Researchers from Hokkaido University in Japan reported an advanced laser technology in a research published in Physical Chemistry Letters that allows researchers to observe the process of pollutants decomposing into atmospheric nitrous acid in real time. Nitrous acid plays a key role in the formation of ozone and photochemical smog.

Nitrophenol is a fine particulate matter found in the atmosphere and is the result of fossil fuel burning and forest fires. Suppose that light interacts with nitrophenol and decomposes it into nitroso acid. Nitrous acid in the atmosphere produces hydroxyl radicals that cause ozone to form. Too much ozone and nitrogen oxides can cause photochemical smog and cause respiratory diseases. So far, there is no evidence that nitrophenol is broken down by sunlight into nitrous acid.

The research team has developed an advanced laser technology that uses extreme ultraviolet light with a short wavelength, which is irradiated in femtoseconds and lasts only one billionth of a second. The energy state and molecular changes that occur during the whole process are measured, and the nitrophenol compound decomposes over time.
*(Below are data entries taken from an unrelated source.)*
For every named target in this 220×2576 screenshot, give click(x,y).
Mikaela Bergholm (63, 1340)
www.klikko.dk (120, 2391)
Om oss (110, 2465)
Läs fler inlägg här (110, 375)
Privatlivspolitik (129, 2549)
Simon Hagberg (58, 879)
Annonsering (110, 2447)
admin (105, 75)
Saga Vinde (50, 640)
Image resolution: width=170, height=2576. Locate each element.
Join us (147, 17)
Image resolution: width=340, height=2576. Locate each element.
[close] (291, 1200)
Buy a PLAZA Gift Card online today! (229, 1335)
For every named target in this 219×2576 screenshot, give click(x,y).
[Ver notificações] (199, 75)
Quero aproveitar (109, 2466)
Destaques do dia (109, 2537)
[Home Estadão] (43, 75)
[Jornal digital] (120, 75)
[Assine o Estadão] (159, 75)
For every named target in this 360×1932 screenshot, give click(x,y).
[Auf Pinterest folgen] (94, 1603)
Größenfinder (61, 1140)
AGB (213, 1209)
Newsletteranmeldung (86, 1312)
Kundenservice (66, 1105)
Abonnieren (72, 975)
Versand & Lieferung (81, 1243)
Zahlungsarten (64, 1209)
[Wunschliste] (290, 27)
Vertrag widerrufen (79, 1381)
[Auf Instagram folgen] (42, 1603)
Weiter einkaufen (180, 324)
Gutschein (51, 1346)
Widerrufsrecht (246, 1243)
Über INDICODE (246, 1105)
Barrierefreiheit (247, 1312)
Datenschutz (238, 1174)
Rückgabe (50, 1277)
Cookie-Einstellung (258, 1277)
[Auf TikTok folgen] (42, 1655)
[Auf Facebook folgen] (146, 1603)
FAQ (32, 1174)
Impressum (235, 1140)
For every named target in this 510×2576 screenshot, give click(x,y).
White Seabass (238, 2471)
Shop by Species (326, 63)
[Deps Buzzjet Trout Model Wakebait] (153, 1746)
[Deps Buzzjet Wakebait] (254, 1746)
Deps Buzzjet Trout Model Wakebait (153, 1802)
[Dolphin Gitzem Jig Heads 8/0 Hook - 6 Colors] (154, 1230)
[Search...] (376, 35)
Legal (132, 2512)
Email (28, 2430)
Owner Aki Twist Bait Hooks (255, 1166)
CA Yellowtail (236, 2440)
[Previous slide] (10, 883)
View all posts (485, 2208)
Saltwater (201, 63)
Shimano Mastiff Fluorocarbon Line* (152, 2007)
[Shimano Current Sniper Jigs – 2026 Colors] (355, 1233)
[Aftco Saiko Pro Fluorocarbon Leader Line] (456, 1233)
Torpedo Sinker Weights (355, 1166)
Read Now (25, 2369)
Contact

It was observed that nitrophenol began to form nitrous acid after 374 femtoseconds of light excitation. During the decomposition process, the nitrophenol molecules are distorted under light irradiation, their energy state changes, and finally nitrous acid is formed.

The researchers concluded that “research has shown that exposure of o-nitrophenol to sunlight is one of the direct causes of nitrous acid in the atmosphere.”